══ Reading passage ══

A single system to test against
Ultimately, any new malware has to go up against a malware detection system. It does not matter whether malware is hand-crafted by a malware author, or developed at speed and scale by a GAN. It has be tested against a system. This may be a heuristics-based scanning engine on an endpoint. It may be a scan engine that leverages machine learning. Or it may be as sophisticated as a multi-technology scan engine working with a cloud-based dynamic analysis system.
When attacking a system, fortune favors the malware author who has unlimited, local access to the engine that will scan their malware.
In this scenario, the malware author can repeatedly test against the local scan engine. They can do this until they can successfully bypass it without detection. It is the reason why local scan engines have limited efficacy unless combined with a cloud security system. This challenge was recently demonstrated by researchers in Australia who subverted Cylance Protect’s AI-based anti-virus system. In this attack, the basic vulnerability was that the Protect engine was in the hands of the attacker. They leveraged this advantage by continuously testing against it until they found a way to bypass it. This was not a vulnerability of the system. Irrespective of technology, any local engine could ultimately have been compromised. AI-based engines are not immune to this.
In a second scenario, the malware author may not have access to the engine (because it is in the cloud) but they know what type of engine they face. In this case it may be possible to determine parts of the feature space of the system. If they have unmonitored access to the cloud engine, they can now engineer an attack. They can repeatedly test against the system until they bypass it.
The real value of a black box
We’ve always maintained that a black box approach to malware detection is optimal. It goes a long way to protecting anti-malware systems from compromise. If a malware author cannot know what system detected their maliciously engineered code, it’s a lot more difficult to engineer around the system. We also believe that the threat landscape is so broad, it is wrong to rely on any one piece of technology to detect and protect users.
We designed the Avira Protection Cloud with this architecture in mind. There is no ‘unlimited access’ which allows an attacker to develop a training model. Because the system is a ‘black box’ it is not possible to know the complete feature space. Consequently the attacker will not know what aspect of the system detected the attack. They cannot determine if it was a machine learning system (or even what type of model). They can not know what form of dynamic or behavioral analysis took place, or if the file was detected by one of the powerful generics and heuristics of our cloud-based scan engines.
Although we tend to focus on technical safeguards, it is important to recognize that we also employ others: We make Avira technology available only to certain trusted partners. Similarly, beyond a simple binary ‘malicious or benign’ response, our extensive threat intelligence is also controlled in its distribution.
Conclusion
GANs, in the hands of malware authors, present a challenge to the cyber-security industry. But they are also a powerful new tool we can use to continue to improve detection systems and protect our customers.

═══

> About this exercise
In two sentences, summarize the passage on malware detection.

══ Data extract ══

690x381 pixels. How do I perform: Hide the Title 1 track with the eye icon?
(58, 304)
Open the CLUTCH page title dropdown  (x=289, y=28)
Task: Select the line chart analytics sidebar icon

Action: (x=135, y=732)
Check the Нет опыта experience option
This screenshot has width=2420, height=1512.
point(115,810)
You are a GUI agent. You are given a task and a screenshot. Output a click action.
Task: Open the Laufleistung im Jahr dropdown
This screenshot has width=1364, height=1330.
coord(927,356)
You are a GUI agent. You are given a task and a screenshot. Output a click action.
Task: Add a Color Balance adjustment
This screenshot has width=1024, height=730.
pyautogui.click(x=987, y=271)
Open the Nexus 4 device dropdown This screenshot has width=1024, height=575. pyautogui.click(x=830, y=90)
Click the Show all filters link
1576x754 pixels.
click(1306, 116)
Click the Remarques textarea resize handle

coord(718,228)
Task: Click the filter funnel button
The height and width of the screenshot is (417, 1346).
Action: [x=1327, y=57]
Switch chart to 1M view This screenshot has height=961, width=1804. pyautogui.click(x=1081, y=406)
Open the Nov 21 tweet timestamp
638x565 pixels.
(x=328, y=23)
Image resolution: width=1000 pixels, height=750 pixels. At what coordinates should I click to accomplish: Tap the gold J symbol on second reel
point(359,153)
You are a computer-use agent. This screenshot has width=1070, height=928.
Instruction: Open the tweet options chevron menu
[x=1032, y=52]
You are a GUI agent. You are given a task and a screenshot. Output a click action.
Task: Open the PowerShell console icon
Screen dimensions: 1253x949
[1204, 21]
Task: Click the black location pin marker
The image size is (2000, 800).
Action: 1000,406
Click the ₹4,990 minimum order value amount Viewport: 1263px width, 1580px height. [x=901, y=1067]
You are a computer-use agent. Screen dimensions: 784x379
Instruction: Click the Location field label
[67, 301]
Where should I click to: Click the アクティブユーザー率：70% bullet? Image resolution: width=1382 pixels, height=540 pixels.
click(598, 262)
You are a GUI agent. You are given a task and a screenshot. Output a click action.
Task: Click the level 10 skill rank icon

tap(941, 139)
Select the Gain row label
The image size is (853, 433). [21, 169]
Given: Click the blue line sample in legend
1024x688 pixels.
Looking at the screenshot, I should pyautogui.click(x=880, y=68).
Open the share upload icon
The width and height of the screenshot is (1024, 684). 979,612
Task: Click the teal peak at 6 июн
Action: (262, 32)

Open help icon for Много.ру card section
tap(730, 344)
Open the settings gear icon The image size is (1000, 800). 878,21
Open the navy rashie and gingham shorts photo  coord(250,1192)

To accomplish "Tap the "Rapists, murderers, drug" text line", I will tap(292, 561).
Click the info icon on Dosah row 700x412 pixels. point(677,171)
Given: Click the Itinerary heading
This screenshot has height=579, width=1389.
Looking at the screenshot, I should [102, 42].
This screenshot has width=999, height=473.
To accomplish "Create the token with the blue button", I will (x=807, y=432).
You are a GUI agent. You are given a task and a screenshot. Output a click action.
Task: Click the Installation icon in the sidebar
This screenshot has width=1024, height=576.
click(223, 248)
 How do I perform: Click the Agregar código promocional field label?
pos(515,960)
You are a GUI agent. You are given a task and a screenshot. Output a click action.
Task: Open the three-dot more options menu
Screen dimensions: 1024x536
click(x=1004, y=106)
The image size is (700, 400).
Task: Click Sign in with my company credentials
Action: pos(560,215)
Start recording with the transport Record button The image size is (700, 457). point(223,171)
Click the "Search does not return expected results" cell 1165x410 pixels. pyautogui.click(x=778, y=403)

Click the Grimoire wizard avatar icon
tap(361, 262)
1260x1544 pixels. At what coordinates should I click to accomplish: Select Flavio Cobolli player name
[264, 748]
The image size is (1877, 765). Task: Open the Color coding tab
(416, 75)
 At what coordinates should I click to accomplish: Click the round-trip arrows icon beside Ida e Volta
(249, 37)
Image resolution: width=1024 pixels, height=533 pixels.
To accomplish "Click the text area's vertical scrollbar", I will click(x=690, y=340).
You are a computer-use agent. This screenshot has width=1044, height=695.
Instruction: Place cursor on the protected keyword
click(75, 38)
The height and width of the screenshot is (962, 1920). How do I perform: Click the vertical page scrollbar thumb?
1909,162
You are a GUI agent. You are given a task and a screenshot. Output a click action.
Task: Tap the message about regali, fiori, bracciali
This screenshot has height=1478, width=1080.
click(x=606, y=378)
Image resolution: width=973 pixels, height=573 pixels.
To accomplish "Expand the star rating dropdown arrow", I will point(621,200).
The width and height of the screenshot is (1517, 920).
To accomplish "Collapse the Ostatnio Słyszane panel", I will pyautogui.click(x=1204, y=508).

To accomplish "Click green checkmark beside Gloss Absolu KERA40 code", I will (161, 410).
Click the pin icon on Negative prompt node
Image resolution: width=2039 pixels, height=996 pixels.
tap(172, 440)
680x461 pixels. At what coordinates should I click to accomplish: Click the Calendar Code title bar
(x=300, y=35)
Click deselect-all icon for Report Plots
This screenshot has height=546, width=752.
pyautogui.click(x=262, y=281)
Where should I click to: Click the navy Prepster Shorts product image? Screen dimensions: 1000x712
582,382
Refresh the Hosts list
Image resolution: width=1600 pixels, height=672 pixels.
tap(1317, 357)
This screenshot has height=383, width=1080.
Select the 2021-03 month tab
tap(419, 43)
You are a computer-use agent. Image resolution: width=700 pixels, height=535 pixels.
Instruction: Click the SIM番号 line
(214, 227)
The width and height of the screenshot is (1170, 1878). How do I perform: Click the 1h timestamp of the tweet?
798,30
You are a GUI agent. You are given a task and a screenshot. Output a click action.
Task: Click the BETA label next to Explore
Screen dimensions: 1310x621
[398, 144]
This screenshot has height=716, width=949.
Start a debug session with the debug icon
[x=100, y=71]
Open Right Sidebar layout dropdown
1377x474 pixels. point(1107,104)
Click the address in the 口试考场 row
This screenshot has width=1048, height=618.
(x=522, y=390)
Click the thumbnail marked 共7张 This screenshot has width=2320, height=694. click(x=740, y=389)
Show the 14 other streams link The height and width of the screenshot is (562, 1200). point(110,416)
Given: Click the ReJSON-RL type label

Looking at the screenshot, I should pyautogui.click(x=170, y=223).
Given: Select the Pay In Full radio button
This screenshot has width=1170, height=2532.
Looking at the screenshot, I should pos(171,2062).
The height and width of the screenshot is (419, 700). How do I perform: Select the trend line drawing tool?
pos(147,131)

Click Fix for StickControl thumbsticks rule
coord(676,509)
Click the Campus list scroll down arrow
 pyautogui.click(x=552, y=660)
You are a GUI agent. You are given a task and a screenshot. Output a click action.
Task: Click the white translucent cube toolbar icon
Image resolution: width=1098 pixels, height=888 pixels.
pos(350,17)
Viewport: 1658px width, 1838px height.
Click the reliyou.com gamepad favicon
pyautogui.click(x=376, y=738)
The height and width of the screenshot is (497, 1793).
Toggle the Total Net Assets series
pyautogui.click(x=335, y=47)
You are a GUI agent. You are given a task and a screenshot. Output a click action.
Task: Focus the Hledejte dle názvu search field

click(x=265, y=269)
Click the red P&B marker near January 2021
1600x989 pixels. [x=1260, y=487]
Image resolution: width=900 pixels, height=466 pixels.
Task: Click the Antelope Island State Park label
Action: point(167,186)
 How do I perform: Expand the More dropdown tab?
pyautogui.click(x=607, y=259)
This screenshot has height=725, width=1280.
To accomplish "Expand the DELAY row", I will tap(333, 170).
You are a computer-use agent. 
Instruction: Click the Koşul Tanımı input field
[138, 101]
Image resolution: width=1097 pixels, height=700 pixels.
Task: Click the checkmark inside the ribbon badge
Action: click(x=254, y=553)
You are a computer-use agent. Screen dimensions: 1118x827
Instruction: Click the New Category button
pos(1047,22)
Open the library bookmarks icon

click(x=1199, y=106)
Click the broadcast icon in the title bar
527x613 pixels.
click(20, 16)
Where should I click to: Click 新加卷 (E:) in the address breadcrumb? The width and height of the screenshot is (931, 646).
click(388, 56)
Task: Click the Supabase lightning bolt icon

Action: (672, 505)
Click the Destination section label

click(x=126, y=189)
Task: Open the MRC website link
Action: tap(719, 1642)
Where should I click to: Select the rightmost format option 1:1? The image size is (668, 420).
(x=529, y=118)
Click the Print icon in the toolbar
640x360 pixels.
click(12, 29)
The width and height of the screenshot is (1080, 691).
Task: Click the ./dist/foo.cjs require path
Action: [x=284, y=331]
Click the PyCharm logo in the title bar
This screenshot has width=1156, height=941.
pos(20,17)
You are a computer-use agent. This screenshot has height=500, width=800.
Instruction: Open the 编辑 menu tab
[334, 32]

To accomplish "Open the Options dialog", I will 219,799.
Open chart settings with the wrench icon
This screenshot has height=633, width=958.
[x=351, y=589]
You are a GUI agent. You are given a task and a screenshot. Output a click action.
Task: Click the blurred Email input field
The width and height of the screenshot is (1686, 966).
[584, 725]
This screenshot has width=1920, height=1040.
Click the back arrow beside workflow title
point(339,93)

═══

> Your response
Any new malware must be tested against a detection system, and an attacker with unlimited local access to a scan engine, or with unmonitored access to a cloud engine whose type is known, can test against it repeatedly until it is bypassed. The Avira Protection Cloud was designed as a black box without unlimited access, so an attacker cannot know the complete feature space or which aspect of the system detected the attack.